Features & Use Cases
Dify
Features
- Cloud-hosted and self-hosted deployment options
- Free sandbox with 200 message credits
- Supports OpenAI, Anthropic, Llama 2, Azure OpenAI, Hugging Face, and Replicate
- Builds chatbot, text generator, agent, chatflow, and workflow apps
- Knowledge base with document upload and knowledge storage limits
- Publish apps as a web app or API
- App logs and runtime data analysis
- Role management and web app branding customization
Use Cases
- A developer prototyping an AI app with the free sandbox before moving to a paid workspace
- A small team building a production chatbot or workflow app with document retrieval
- A company that wants a self-hosted option for tighter infrastructure control
- A team that needs to publish AI functionality as an API or web app
- An organization that wants to compare model providers in one platform
LangChain
Features
- Python framework for building agents and LLM applications
- Interoperable interfaces for models, embeddings, vector stores, and retrievers
- Third-party integrations for data sources, tools, and model providers
- Modular component-based architecture for composing workflows
- Works with LangGraph for more controllable agent orchestration
- Integrates with LangSmith for debugging, evaluation, and deployment support
- Open-source MIT-licensed codebase
Use Cases
- Building custom AI agents that call tools and external systems
- Prototyping LLM applications before hardening them for production
- Connecting language models to retrieval and data-augmentation workflows
- Swapping model providers while keeping application logic stable
- Developing and debugging agent workflows alongside LangGraph and LangSmith
Pricing
Dify
- **Free / open source** — full functionality available at no cost.
LangChain
- **Free / open source** — full functionality available at no cost.
Analysis
Our Verdict
If your goal is to deliver an AI chatbot/agent/workflow product quickly with document-based knowledge retrieval, built-in logs/runtime analysis, and straightforward publishing as a web app or API (optionally with self-hosting for control), choose Dify. If your goal is to build and iterate custom agent logic in Python—wiring models/tools/retrieval into your own workflows with modular components and then hardening orchestration and evaluation via LangGraph and LangSmith—choose LangChain.
Choose Dify if...
- +Choose Dify if you want a production-minded *app platform* that lets you build chatbot, text generator, agent, and chatflow/workflow apps with a built-in knowledge base (document upload + knowledge storage), then publish them as a web app or API—without having to assemble everything in code.
- +Choose Dify if you care about operational features like app logs/runtime data analysis and team collaboration via workspaces/role management, plus a managed (cloud) option with a free sandbox for initial experimentation before moving to paid usage.
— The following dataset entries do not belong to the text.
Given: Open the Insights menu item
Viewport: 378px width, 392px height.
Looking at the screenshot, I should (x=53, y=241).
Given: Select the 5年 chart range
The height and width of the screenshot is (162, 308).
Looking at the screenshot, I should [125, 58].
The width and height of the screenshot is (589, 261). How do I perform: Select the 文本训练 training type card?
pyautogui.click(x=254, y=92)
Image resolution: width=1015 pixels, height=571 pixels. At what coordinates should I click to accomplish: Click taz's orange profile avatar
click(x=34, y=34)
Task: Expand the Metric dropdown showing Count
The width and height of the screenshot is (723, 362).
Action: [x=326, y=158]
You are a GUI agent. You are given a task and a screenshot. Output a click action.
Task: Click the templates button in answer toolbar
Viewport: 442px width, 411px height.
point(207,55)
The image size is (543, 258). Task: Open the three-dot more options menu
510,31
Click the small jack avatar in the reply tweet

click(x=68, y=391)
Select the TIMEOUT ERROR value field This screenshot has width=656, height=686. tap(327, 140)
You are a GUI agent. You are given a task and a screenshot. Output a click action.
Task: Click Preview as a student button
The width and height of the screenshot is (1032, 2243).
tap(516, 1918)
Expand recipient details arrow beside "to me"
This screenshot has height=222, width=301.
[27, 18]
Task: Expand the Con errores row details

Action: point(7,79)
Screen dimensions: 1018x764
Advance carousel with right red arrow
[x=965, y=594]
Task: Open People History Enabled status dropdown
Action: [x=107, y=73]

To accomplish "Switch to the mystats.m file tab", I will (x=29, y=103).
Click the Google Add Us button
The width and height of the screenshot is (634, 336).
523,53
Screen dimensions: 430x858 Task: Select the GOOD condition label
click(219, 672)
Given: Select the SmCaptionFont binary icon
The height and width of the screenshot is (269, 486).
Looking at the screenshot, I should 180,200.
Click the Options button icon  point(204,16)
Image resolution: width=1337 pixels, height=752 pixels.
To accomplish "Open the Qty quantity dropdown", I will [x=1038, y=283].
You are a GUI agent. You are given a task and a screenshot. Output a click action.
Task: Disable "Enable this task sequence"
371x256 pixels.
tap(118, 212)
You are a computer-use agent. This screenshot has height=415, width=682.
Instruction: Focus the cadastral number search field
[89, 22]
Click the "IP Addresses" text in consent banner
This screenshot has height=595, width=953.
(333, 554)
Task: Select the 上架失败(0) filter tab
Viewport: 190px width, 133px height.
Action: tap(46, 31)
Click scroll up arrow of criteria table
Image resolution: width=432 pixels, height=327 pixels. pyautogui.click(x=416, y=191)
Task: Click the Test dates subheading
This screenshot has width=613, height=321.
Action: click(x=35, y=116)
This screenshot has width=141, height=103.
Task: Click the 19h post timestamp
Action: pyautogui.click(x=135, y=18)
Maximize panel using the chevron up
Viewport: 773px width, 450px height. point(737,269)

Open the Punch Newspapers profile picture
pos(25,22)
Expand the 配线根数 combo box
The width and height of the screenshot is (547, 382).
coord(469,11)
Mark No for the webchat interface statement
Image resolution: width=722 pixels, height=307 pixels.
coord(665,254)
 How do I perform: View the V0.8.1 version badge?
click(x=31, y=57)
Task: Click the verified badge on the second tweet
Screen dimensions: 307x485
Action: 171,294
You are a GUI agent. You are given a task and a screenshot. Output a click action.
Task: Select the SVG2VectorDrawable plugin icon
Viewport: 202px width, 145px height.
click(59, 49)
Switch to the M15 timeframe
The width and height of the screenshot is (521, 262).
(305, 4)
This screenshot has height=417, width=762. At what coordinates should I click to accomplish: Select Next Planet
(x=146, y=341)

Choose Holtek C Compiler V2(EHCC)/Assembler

- +Choose Dify if your team wants to compare and route across multiple model providers (OpenAI, Anthropic, Llama 2, Azure OpenAI, Hugging Face, Replicate) from a single place, or if you need a hybrid approach (cloud service or self-hosted) for infrastructure control.
- +Choose Dify if you’re specifically workflow/agent-app focused and want a semi-autonomous, workflow-based builder experience rather than building the orchestration layer yourself in a code framework.
Choose LangChain if...
- +Choose LangChain if you’re a developer team that wants an open-source Python framework to *compose* your own multi-step LLM/agent workflows by connecting models, tools, retrieval components, and external systems via interoperable interfaces.
- +Choose LangChain if you’re planning deeper orchestration and debugging by pairing it with LangGraph (for more controllable agent orchestration) and LangSmith (for debugging, evaluation, and deployment support) as part of your engineering workflow.
- +Choose LangChain if you want maximum flexibility to prototype and iterate in code—swapping model providers and assembling RAG/retrieval pipelines while keeping the application logic stable.
- +Choose LangChain if you prefer a self-hosted, developer-first foundation (pip/uv install, library-based development) rather than an end-user app-building platform with publishing/logs/collaboration features baked in.